Similarly, if you have transferred your bitcoins to another person, you will also be able to reverse the transaction. As stated in a paper by Meni Rosenfeld: “… if the sender [of coins] would be able, after receiving [a] product, to broadcast a conflicting transaction sending the same coin back to himself,” the concept of bitcoins will be undermined.

Greed is accounted for

Even after you’ve landed your first block, you’re going to keep looking for more blocks. And because there are only 21 million bitcoins that the system has been programmed to allow, finding each block must increase the difficulty of finding subsequent blocks.

Why must it? Because if all the 21 million were equally difficult to find, then they’d all have been found by now. The currency would neither have had time to accrue a community of its users nor the time needed to attain a stable value that can be useful when transacting. Another way to look at it is because bitcoins have no central issuing authority, like RBI for the rupee, regulating the value of the currency after letting it become monopolised would be difficult.

The coin doesn’t have an intrinsic value but provides value to transactions. The only other form of currency – the one issued by governments – represents value that can be ascertained by government-approved institutions like banks.

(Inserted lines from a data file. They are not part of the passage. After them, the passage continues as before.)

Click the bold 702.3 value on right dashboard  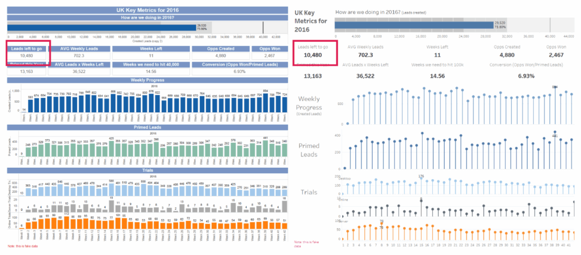point(365,56)
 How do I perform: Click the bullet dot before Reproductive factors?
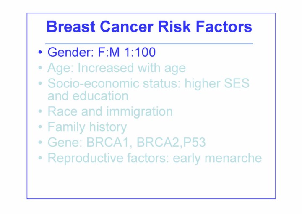[x=40, y=158]
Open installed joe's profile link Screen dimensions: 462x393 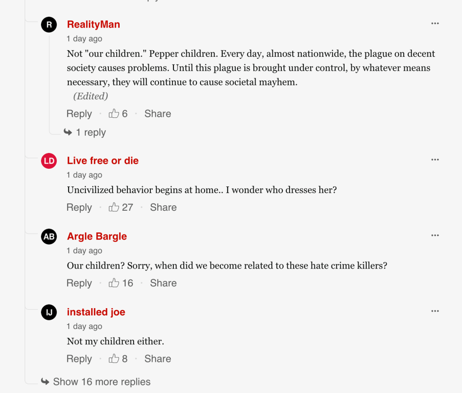[96, 312]
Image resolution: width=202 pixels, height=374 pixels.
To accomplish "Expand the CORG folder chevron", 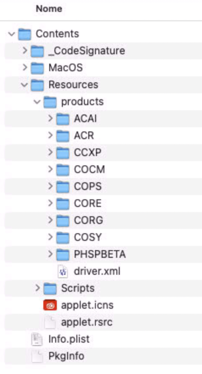I will point(50,220).
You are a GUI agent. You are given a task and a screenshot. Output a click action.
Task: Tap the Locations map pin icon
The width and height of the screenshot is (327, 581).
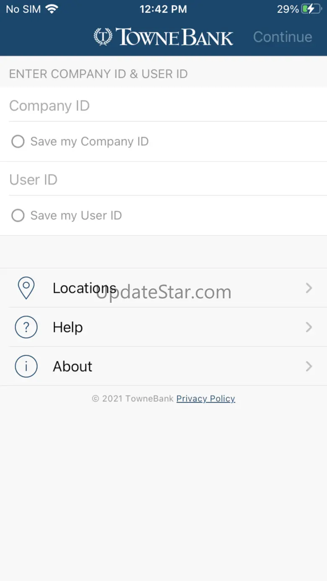26,288
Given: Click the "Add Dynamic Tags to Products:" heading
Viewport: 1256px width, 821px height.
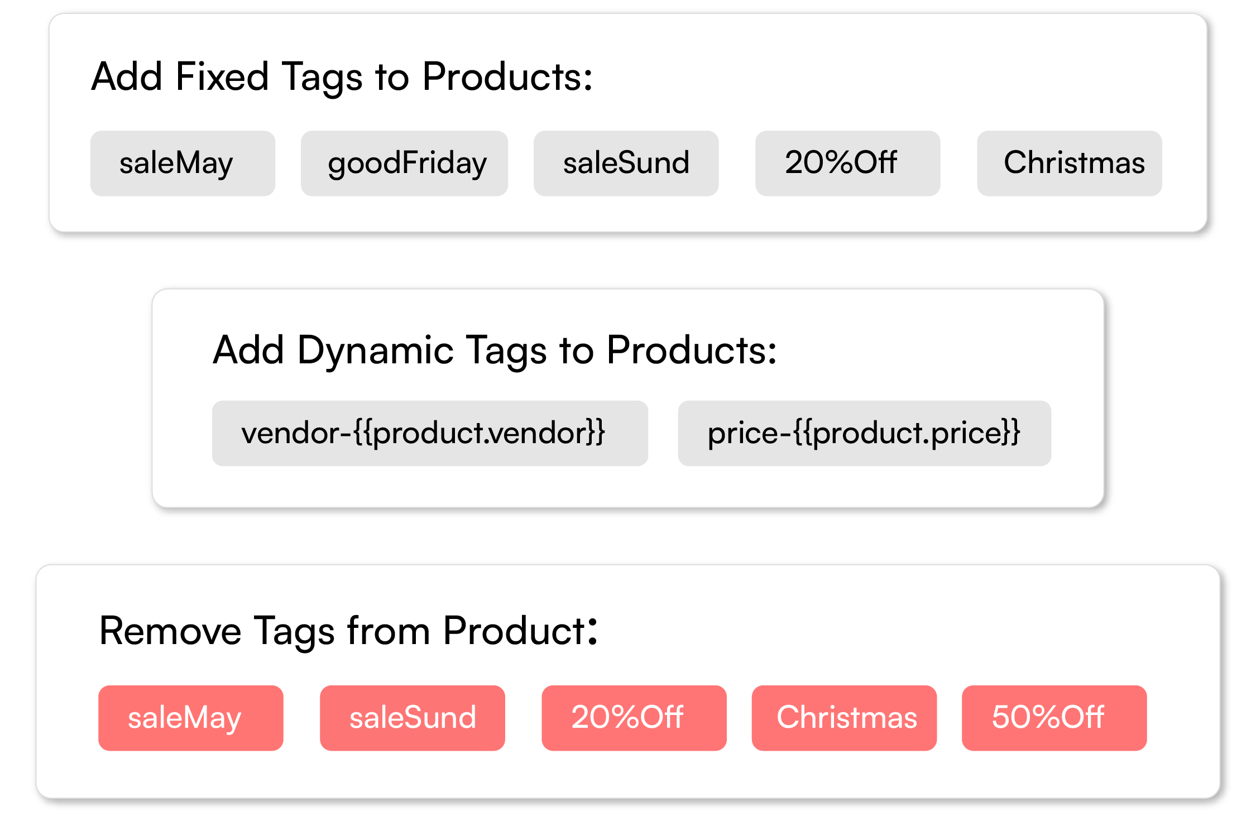Looking at the screenshot, I should [495, 351].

This shows itself as a processing fee when you’re wiring money between two accounts, for instance.

A bitcoin’s veracity, however, is proven just like the its mining: by user confirmation.

What goes around comes around

If A wants to transfer bitcoins to B, the process is:

  1. A informs B.
  2. B creates a block that comes with a cryptographic key pair: a private key that is retained by B and apublic key that everyone knows.
  3. A tells the bitcoin client, software that mediates the transaction, that he’d like to transfer 10 bitcoins to B’s block.
  4. The client transfers 10 bitcoins to the new block.
  5. The block can be accessed only with the private key, which now rests with B, and the public key, which other miners use to verify the transaction.

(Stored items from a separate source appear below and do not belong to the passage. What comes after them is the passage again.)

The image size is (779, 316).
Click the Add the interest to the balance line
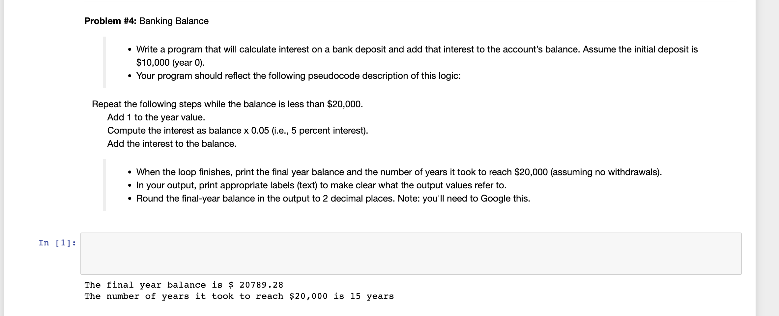click(x=172, y=143)
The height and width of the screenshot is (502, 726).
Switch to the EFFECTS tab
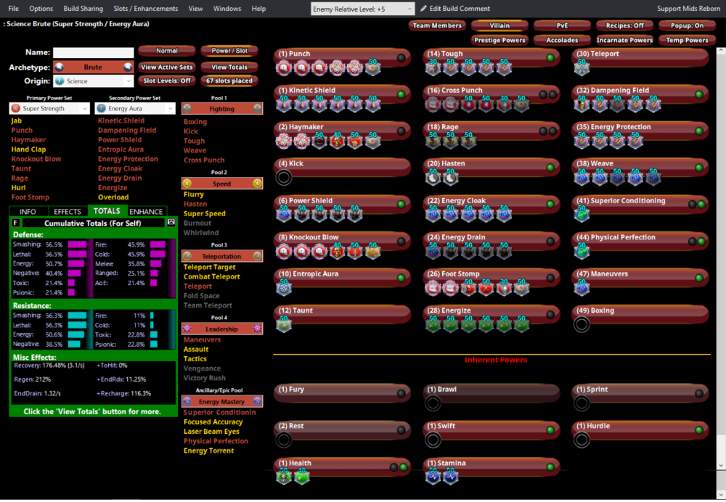[x=68, y=211]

Since there is no intervening ‘authority’ like a bank that ratifies the transaction but other miners themselves, the processing fee is eliminated. Moreover, because of the minimal resources necessary to start and finish a transaction, there is no minimum size of transaction for it to be economically feasible. And last: a transaction is always (remarkably!) secure.

God in the machine

While the bitcoin client can be used on any computer, special hardware is necessary for a machine to repeatedly encrypt – a.k.a. hash – a given string until it arrives at a block. Every time an unsatisfactory hash is generated that’s rejected by the system, a random number is affixed to the mandatory string and then hashed again for a different result. Each such result is called a nonce.

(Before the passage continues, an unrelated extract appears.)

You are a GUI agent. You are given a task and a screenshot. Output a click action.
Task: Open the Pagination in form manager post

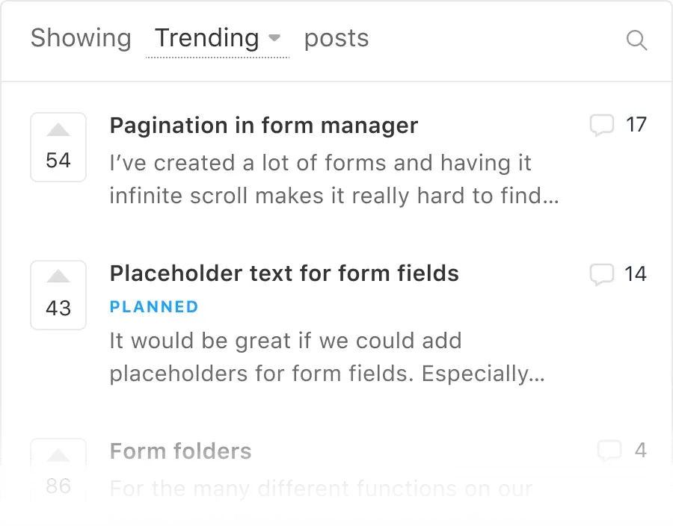click(x=263, y=125)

Because only a uniquely defined nonce – such as starting with a few zeroes, etc. – is acceptable, the mining rig must be able to hash at least millions of times each second in order to yield any considerable results. Commercially available rigs hash much faster than this, though.

The Avalon ASIC miner costs $9,750 for an at-least-60 billion hashes per second (GH/s) unit; the BFL Jalapeno 50-GH/s miner comes at $2,499. Note, however, that Avalon accepts only bitcoins as payment these days, and BFL haven’t shipped their product for quite some time now.

The electronic architecture behind such miners is either the application-specific integrated circuit (ASIC) or the advanced field programmable gate array (FPGA), both of which are made to run the SHA-256 algorithm. ASICs are integrated circiuts customised for a particular application. FPGAs are ASICs that are customisable even after manufacturing.

Because of the tremendous interest in bitcoins, and crypto-currencies in general, its economic impact is best measured not just by its present value – a whopping $130 per bitcoin – but also the mining-rig industry, their power consumption, ‘bitcoin bubbles‘, and the rise of other crypto-currencies that take an even more sophisticated approach to mitigating the pains of internet commerce.